EXCERPTED PASSAGE —

Attempt to fetch a URL until success or the retry budget is exhausted.

Returns the response on HTTP 200. Returns None for non-retryable responses, terminal request failures, or when the retry budget is exhausted.

linkedin_web_scraper.infra.http.job_scraper

HTTP-backed LinkedIn result-page and detail-page scraping helpers.

JobScraper

HTTP-facing scraper for LinkedIn job result pages and detail pages.

__init__(config, logger=None, *, session=None, request_timeout=None, request_policy=None)

Initialize the scraper with config, logging, and HTTP dependencies.

scrape_jobs()

Scrape jobs from LinkedIn across multiple pages.

fetch_total_jobs()

Fetch and return the total number of jobs available for the search criteria.

generate_main_url()

Generate the main LinkedIn job search URL with the specified filters.

generate_paginated_url(start)

Generate the paginated URL for fetching jobs from LinkedIn.

parse_job_data(html_content)

Parse the job data from the HTML content and add it to the jobs list.

extract_job_info(job)

Extract job information from a single job listing.

fetch_job_details(df_jobs)

Fetch detailed job information for each job posting.

get_jobid_information(jobid)

Generate the URL to fetch detailed job posting data based on job ID.

OpenAI

linkedin_web_scraper.infra.openai.models

Typed models and protocols for optional OpenAI enrichment.

OpenAIEnrichmentConfig dataclass

Runtime configuration for OpenAI-backed enrichment.

JobDescriptionEnrichment dataclass

Structured job-description enrichment output.

tech_stack_text property

Return the tech stack as a comma-separated string for dataframe storage.

english_requirement_text property

Return a dataframe-friendly English requirement value.

to_legacy_dict()

Convert the structured result into the legacy JSON-compatible shape.

JobDescriptionEnricher

Bases: Protocol

Protocol for adapters that can enrich a raw job description.

extract_job_description(description)

Return a structured enrichment result for a single job description.

linkedin_web_scraper.infra.openai.openai_handler

Optional OpenAI adapter built on the Responses API.

OpenAIConfigurationError

Bases: RuntimeError

Raised when OpenAI enrichment is requested without valid configuration.

OpenAIDependencyError

Bases: RuntimeError

Raised when optional OpenAI enrichment dependencies are missing.

OpenAIHandler

Handle optional OpenAI job-description enrichment using structured parsing.

create_messages(description)

Create a compatibility prompt payload for a raw job description.

extract_job_description(description)

Return structured enrichment data for a single job description.

generate_chat_completion(messages)

Compatibility wrapper that returns the historical JSON-compatible shape.

linkedin_web_scraper.infra.openai.job_description_processor

Helpers for applying structured OpenAI enrichment to job dataframes.

JobDescriptionProcessor

Use a structured enricher to enrich scraped job descriptions.

process_job_descriptions(df_jobs)

Process job descriptions and append parsed fields without failing the scrape.

Storage

linkedin_web_scraper.infra.storage.models

SQLAlchemy models for persisted scrape runs and job snapshots.

EXERCISE — In the API reference excerpt, which error is raised when the optional OpenAI enrichment dependencies are missing?

STUDY MATERIAL —
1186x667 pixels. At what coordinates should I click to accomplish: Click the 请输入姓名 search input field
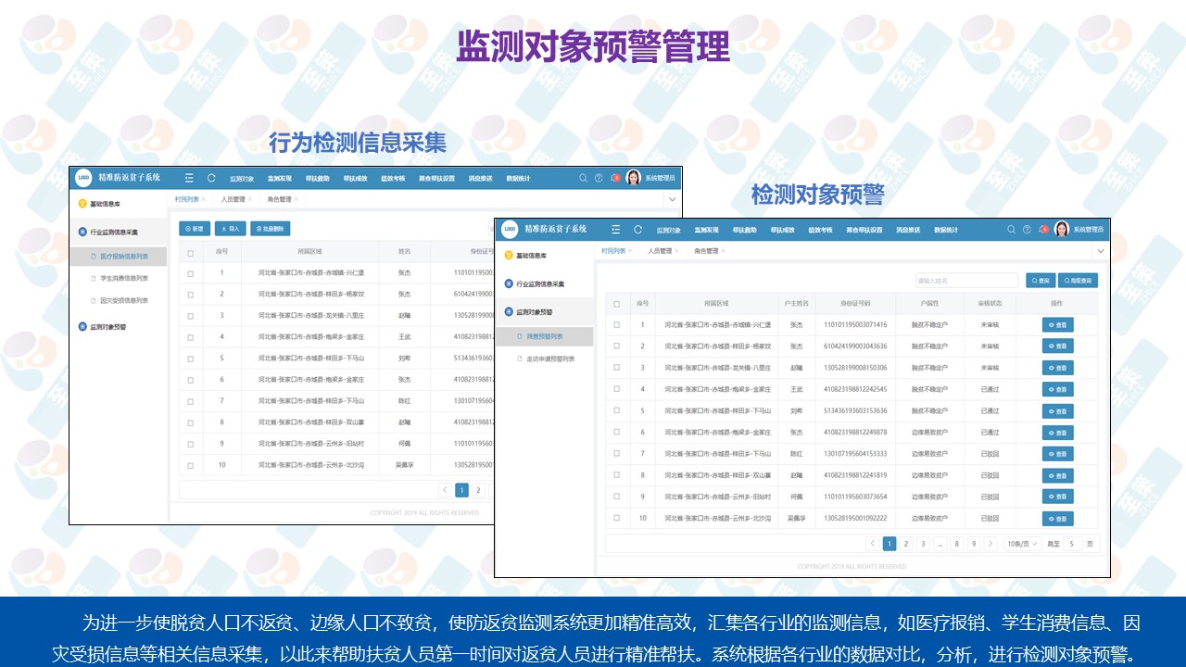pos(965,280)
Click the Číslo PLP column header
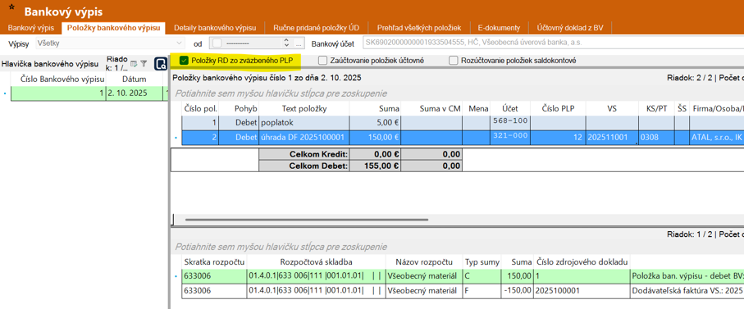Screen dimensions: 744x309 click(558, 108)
* * *
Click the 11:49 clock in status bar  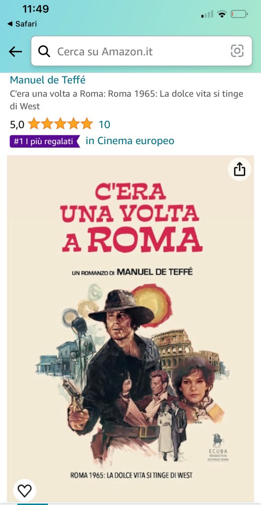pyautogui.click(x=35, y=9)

FINISHED TASK — OpenAIDependencyError